High-glucose treatment regulates biological functions of human umbilical vein endothelial cells via Sirt1/FOXO3 pathway

Abstract

Hyperglycaemia-induced angiogenesis plays an important role in diabetic retinopathy (DR). This study aimed to investigate the role of sirtuin1 (Sirt1)/forkhead box O3 (FOXO3) pathway in the effects of high-glucose on human umbilical vein endothelial cells (HUVECs). HUVECs were divided into normal control group (5 mM glucose), high glucose group (30 mM), 30 mM glucose + shsirt1 group, 30 mM glucose + Sirt1 over-expression group (30 mM + Sirt1), 30 mM glucose + Sirt1 agonist SRT group, 30 mM glucose + SRT + FOXO3 silencing group (30 mM + SRT + siFOXO3).

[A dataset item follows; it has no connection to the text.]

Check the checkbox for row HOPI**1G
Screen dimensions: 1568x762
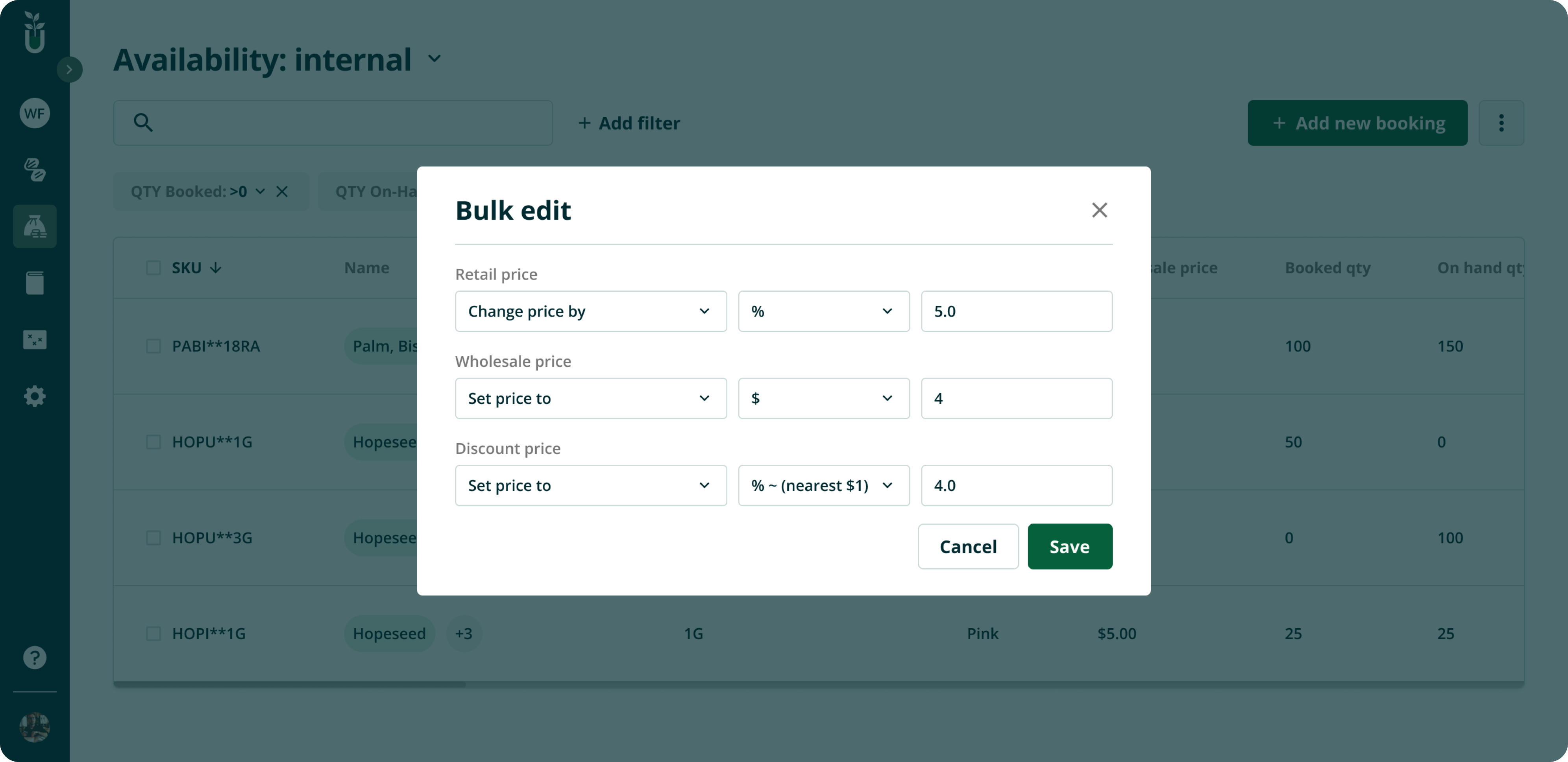coord(154,634)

Cell proliferation, migration, invasion and apoptosis were determined. High glucose treatment reduced the expression of Sirt1 and FOXO3 in HUVECs. However, Sirt1 over-expression or SRT attenuated the high-glucose-induced inhibition of HUVEC proliferation and migration as well as reduced their apoptosis. In contrast, Sirt1 silencing deteriorated the high-glucose induced inhibition of HUVEC proliferation and migration and further increased HUVEC apoptosis. FOXO3 expression increased with the increase in Sirt1 expression, which was accompanied by enhanced cellular functions. These were abolished after FOXO3 silencing. In addition, Sirt1/FOXO3 regulated HUVEC activities via peroxisome proliferator-activated receptor gamma coactivator 1-alpha (PGC-1α). Sirt1/FOXO3 pathway is essential for the survival of endothelial cells under high-glucose and plays an important role in the development of diabetes-induced retinal vascular endothelial injury.